Velocemente Don Spartaco eseguiva il controllo amministrativo che mio padre redigeva con cura calligrafica. Era quel tipo d'attenzione particolare che gli uomini abituati a lavorare con la terra, ponevano per gli atti scritti. Una pagina del registro, costava a Remo più sudore dello scavo di tre fosse. E quella cura meticolosa nel riempire correttamente le caselle dove indicavano il nome, la professione, l'ex-residenza e la data di "partenza" dei nuovi "arrivati", tradivano il passato contadino di mio padre. D'altronde Remo cambiò solo in parte il mestiere, solo che adesso scavava la terra senza sperare che vi potesse crescere qualcosa.

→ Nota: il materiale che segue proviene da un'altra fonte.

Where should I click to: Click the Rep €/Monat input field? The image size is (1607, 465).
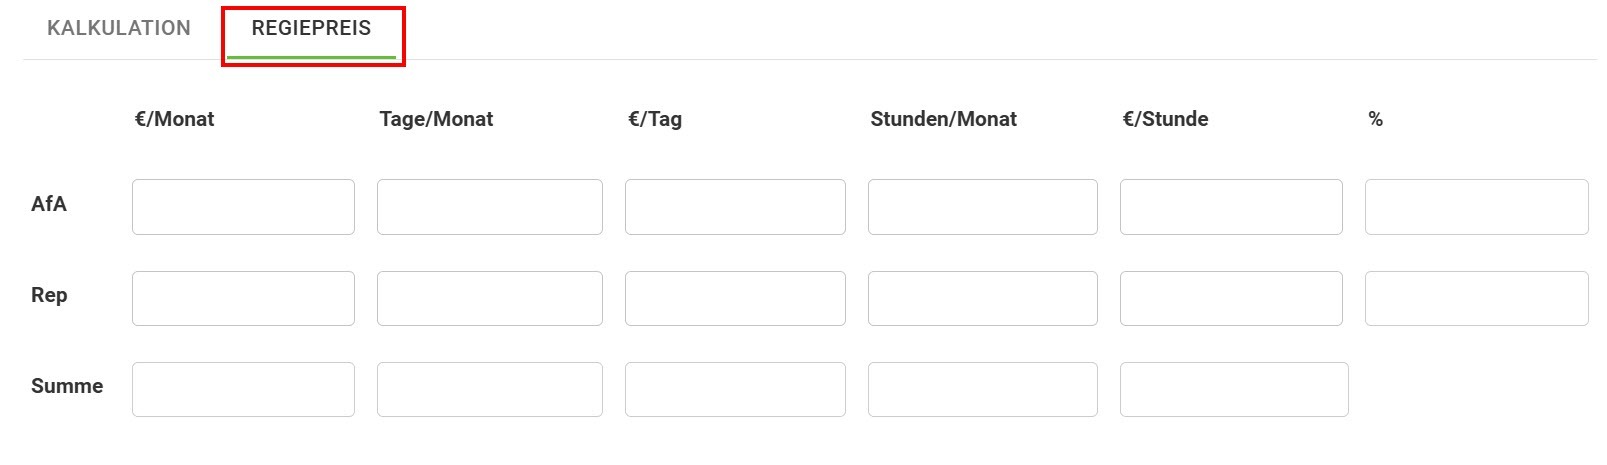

I semi che vi gettava, con una sorta di appassionato distacco, non concedevano alcuna speranza di fioritura e tanto meno producevano l'impressione che la vita avesse un suo corso logico.
L'appuntamento con l'ispettore era sempre rapido. Don Spartaco sfogliava velocemente l'enorme registro, s'informava sullo stato dell'altare della cappella centrale, orgoglio di tutto il giardino e l'incontro si concludeva sempre con l'abituale richiesta di Remo sull'inizio dei lavori della nuova abitazione del custode, alla quale Don Spartaco rispondeva con la solita solenne alzata di spalle carica di speranza per il futuro.